Rhys Chatham: Echo Solo also relates to the heavy metal work that I’m doing now. Essentially, it’s the same idea. I was in a tour van three years ago, and I heard this amazing music that sounded like minimalist heavy metal. And it turned out to be Dopesmoker by a band called Sleep from the early 1990s. It was the first time I heard it; I had somehow missed it. But I thought, wow, this sounds like my music, or what I would dream if I was doing this. And Jeff Hunt—the person I work with at my record company, Table of the Elements—said, “Rhys, if you do something with heavy metal, I’ll put the record out and organize a tour.” So I said O.K., and that’s how it started. We have an entire record in the can.
Frank J. Oteri: I’ve been looking for it ever since I first learned about it. All I’ve been able to find is a track on your MySpace page for the band.
RC: Well, we’ll release this hopefully next year. In the meantime, I did a new version of Guitar Trio; it’s actually the original version. So for the moment, we’re touring that.
FJO: I’d like to get back to The Kitchen and what you curated there because in a way, you as a composer and you as a curator are sort of one and the same thing in terms of what you brought together. You’ve described an epiphany that you had at some point in the ’70s going to CBGBs and hearing The Ramones and that opening you up to another whole world of sound for you. I’m wondering what that meant for you as a curator. Eventually you had rock bands playing at The Kitchen; Sonic Youth and Swans were there. That’s a different audience than the audience for, say, Steve Reich.
RC: I was at The Kitchen during two periods, first from 1971 through ’73, and then later from ’77 through ’80. When I came back in 1977, the punk thing in New York had exploded, and it was really fantastic. Richard Hell and Patty Smith were in the Village Voice every week, and I was very excited about it. The music director prior to me at The Kitchen was Garrett List, and he did something that was quite radical for the time. Before we only had Downtown composers coming out of the Cage-ian tradition, as opposed to a more Uptown tradition. But Garrett invited in groups like the Art Ensemble of Chicago, Don Cherry and Leo Smith, and lots of other great composers coming out of this tradition. It caused a bit of a tension on the Downtown scene. They were saying that these guys already have places to play, and we don’t have that many places to play. But Garrett thought it was important to do a bit of a mix just to show where some of the music was coming from. When I became music director of The Kitchen again after him, I thought I would continue that tradition. But because of my own compositional focus, and also because of what was happening on the scene at that time, it shifted to punk rock and to new wave. There was really a lot of radical stuff going on, and I thought I would bring some of those groups into The Kitchen. What I mean by radical stuff is that you had groups like The Contortions with Adele Bertei on keyboard playing tone clusters. That normally wouldn’t happen in a rock context. Other groups were incorporating noise, not in a conscious way, but just because it was time for it to happen.
FJO: There were even some people coming from the rock scene who were doing things very consciously, like Robert Fripp. One of the first Frippertronics concerts was at The Kitchen when you were there. You mentioned Terry Riley’s Poppy Nogood with its two tape recorders. What Fripp was doing was very similar.

# Given problem:
Carry on the interview about Rhys Chatham's music and his years at The Kitchen, starting from where it stops. The lines that come next are not required for this work.

# Recorded data:
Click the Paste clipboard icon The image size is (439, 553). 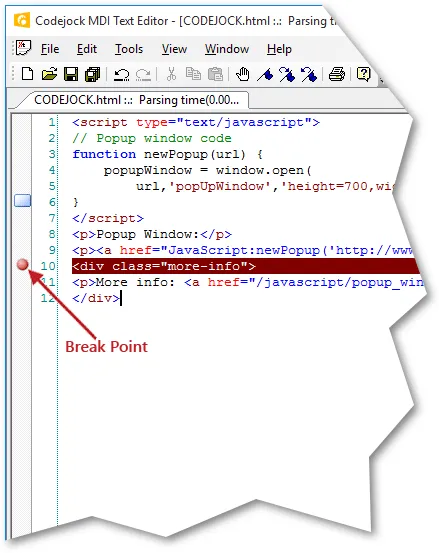[x=215, y=74]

# Response:
RC: It’s completely the same. Fripp got his tape delay idea for Frippertronics from Brian Eno. He had no idea that the technique came from Terry Riley, but who cares. Terry Riley developed these techniques first, but what Fripp did with it was unique to Fripp. Historically we can see where it’s coming out of, but thank God that Fripp didn’t limit himself in saying, “Oh my God, Terry did this first, so I’m not going to do it.” You know, thank God that he took this technique and didn’t worry about where it came from. He did something special with it, which was uniquely him. Fripp and I became friends. He was really cool. Fripp was the person who gave me my first electric guitar. It was an Ovation.
FJO: You’ve talked about getting interested in the guitar because it is so easy to tune. At some point you were a harpsichord tuner, and you were also La Monte Young’s tuner for The Well-Tuned Piano. Yet your use of different tunings in your own music is not at all theoretical. Guitar Trio is all about the physical properties of the harmonics; it’s a manifestation of a physical reality. And then you did this piece called The Out of Tune Guitar where people could tune guitars any way they wanted as long as they were out of tune with each other. That’s very different from tuning just intonation in order to have perfect intervals or to use an extended microtonal system like, say, 72-tone equal temperament in order to have all these additional intervallic possibilities. What you’ve done is much more assaultive. You basically just want to play out of tune. For a tuner, such an aesthetic seems somewhat out of character.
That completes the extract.